Trouble ahead for Main Street’s trees
On a recent exploration of the reinvented downtown atmosphere, I was disheartened to notice all of the newly installed trees were improperly planted.
As a graduate of the UNH Environmental Horticulture program and a member of the Association of Professional Landscape Designers, I have a solid understanding of the physiology of plant and landscape material. If one were to inspect the area where a tree’s trunk meets its roots, a significant flare occurs. This flare should be level with, but preferably one to two inches above, the final grade. The trees planted in downtown Nashua over the summer along the newly renovated sections on Main Street were planted 2-3 inches below the level they should have been, which means that the trees may eventually fail.
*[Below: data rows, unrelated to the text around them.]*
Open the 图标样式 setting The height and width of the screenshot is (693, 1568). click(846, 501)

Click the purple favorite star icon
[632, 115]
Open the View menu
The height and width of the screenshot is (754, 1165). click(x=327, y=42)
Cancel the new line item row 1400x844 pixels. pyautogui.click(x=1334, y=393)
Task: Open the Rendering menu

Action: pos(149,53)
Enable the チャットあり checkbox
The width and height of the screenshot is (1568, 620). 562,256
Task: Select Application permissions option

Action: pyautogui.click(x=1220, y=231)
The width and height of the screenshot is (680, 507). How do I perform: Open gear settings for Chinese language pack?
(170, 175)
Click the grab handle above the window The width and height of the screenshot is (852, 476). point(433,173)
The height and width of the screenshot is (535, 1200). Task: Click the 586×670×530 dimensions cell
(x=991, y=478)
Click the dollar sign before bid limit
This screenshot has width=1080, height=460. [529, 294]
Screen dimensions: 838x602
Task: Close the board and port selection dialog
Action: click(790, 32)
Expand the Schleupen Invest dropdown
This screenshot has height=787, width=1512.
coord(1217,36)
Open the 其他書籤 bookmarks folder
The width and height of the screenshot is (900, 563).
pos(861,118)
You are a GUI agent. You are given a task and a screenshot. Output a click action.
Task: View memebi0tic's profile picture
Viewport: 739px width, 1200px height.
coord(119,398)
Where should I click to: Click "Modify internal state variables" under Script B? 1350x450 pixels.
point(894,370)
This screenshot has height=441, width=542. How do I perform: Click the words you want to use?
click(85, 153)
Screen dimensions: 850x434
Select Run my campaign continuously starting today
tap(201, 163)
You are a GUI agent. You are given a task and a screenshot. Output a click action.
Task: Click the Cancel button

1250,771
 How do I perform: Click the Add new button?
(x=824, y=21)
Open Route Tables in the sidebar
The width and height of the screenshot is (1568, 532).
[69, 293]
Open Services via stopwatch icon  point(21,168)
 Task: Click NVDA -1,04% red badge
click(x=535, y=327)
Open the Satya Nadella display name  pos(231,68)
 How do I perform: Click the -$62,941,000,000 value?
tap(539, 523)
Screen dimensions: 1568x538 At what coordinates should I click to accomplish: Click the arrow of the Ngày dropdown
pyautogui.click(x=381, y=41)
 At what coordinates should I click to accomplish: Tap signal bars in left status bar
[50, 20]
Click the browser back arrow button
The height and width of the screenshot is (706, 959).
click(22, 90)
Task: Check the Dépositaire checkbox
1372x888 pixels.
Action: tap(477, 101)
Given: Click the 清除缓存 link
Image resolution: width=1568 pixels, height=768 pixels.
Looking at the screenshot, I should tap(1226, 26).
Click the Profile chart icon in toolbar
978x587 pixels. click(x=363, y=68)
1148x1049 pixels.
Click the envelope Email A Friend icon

This failure will not occur instantaneously or over the course of a year, but the trees will become much more susceptible to rot, disease, and pests as increased moisture on the bark weakens the trees’ natural defenses. With so much money spent on the reconstruction efforts along the historic downtown route, shouldn’t we at least be assured that the money was spent doing work appropriately and using common sense (at least for anyone employed in the landscape industry with knowledge of proper planting techniques.)
I hope the mayor’s office seeks out the contracted landscaping company to rectify this situation before further damage may occur. The ginkgos planted will provide a unique and charming character to Nashua’s downtown, but only if planted correctly in the first place.